New algorithms could cut childhood TB costs at primary care

Diagnosing tuberculosis (TB) in children is difficult, and delays or missed cases can have serious consequences. To address this, researchers led by Claudia M. Denkinger evaluated new treatment-decision algorithms (TDAs) designed for children under age 10, some that use chest X-ray (CXR) and some that do not. Their goal was practical: to estimate how well these TDAs would work and how much they would cost if rolled out in Uganda. The team focused on two common care levels where children are first seen: primary health care centres (PHC) and district hospitals (DH). Instead of running a field trial, they built decision models that follow the pathway from clinical evaluation to the decision to treat, allowing them to compare different combinations of tests and care pathways. By modelling a large group of children with suspected TB, the researchers could compare accuracy and costs for realistic program choices and provide information useful for health planners deciding where and how to use these algorithms.

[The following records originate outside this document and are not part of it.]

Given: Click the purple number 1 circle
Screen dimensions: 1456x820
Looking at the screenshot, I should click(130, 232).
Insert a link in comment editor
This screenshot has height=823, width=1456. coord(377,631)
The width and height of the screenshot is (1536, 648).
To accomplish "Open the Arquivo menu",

The researchers used decision-tree models following the TDA pathway and compared six scenarios that combined different diagnostic tests at PHCs and DHs. The tests considered included stool and respiratory Xpert, urine lipoarabinomannan, and/or CXR. They evaluated outcomes for a cohort of 10,000 children with presumptive TB, using a Monte Carlo simulation from a health system perspective and reporting costs in 2024 International dollars. Across all scenarios the TDAs showed high sensitivity (80.8–91.9%) but relatively low specificity (51.2–60.9%), meaning they were good at detecting true TB cases but produced many false positives. Total diagnostic and treatment costs for the cohort ranged from I$1,768,958 to I$2,458,790, with much of the expense driven by overtreatment of false-positive cases. Diagnostic spending often offset some overtreatment, and the cost per correct treatment-decision was lowest when a mobile CXR was available at PHC (I$287.40) and highest when children were referred to DHs (I$445.84).

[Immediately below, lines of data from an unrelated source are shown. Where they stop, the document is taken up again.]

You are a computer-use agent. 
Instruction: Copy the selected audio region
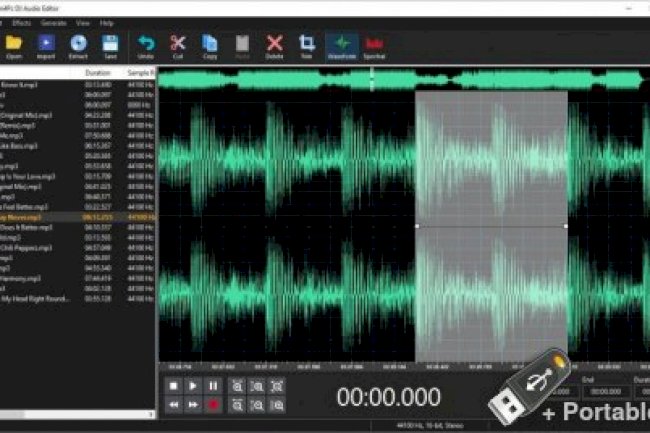pos(210,46)
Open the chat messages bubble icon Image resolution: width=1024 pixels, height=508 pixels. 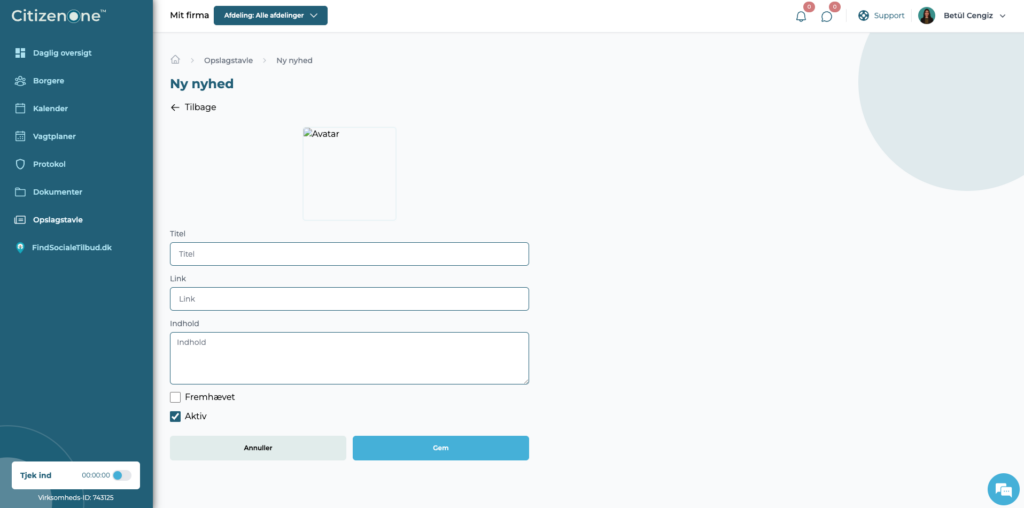point(826,16)
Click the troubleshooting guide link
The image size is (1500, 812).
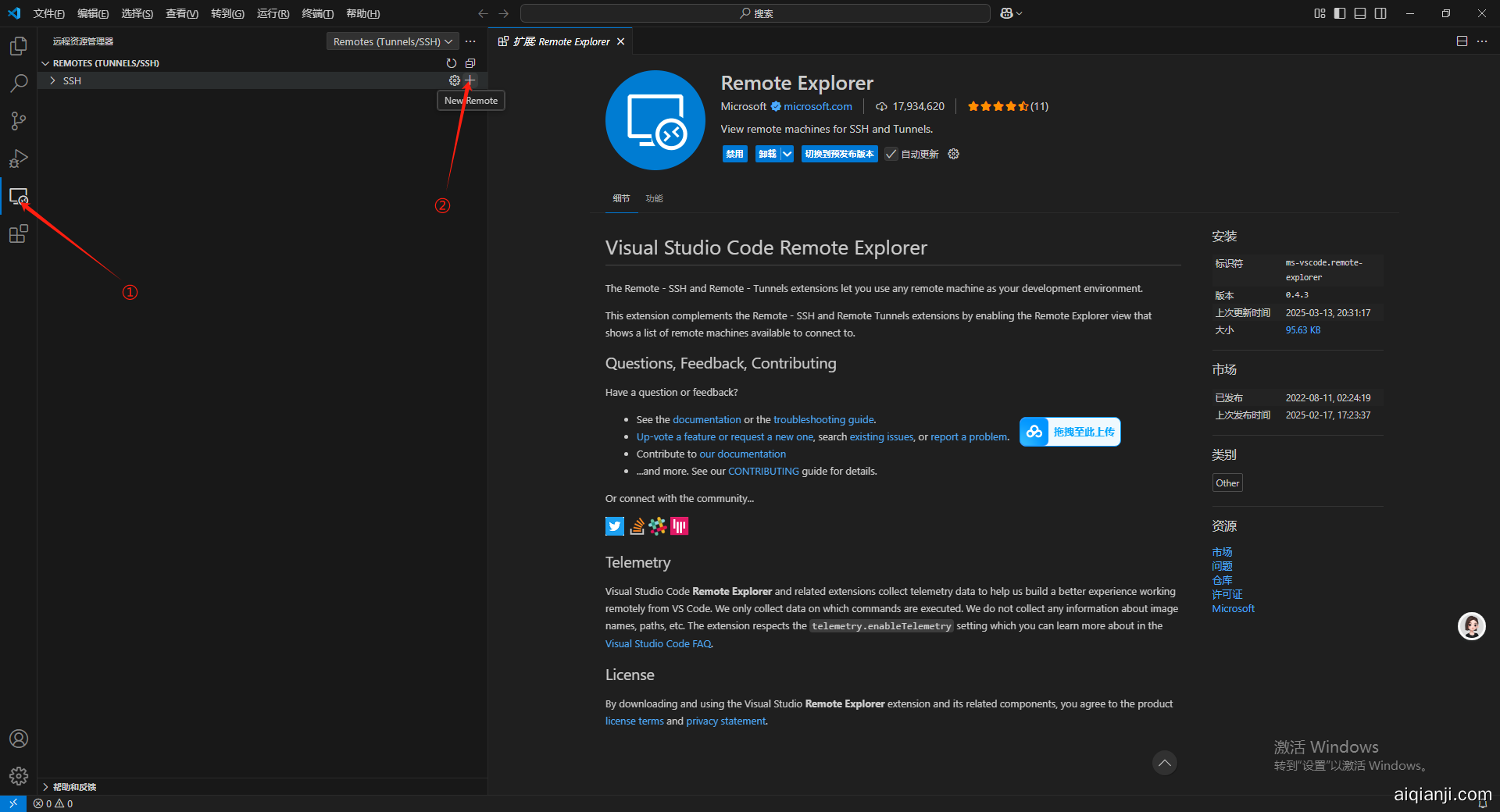(823, 419)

The study suggests practical trade-offs for TB programs: the TDAs are reliable at finding most childhood TB cases and can be implemented at primary health centres, where they may be less costly overall than relying on district hospital referral. However, the relatively low specificity means many children without TB could receive unnecessary treatment, which is a major driver of total costs. The authors point to two clear ways to make wide implementation more affordable: improve specificity of the algorithms so fewer false positives are treated, and reduce the costs associated with treatment of false-positive cases. In short, using TDAs at the primary care level appears promising for increasing case detection and managing costs, but attention to diagnostic accuracy and treatment expenses will determine whether programs can scale these approaches sustainably.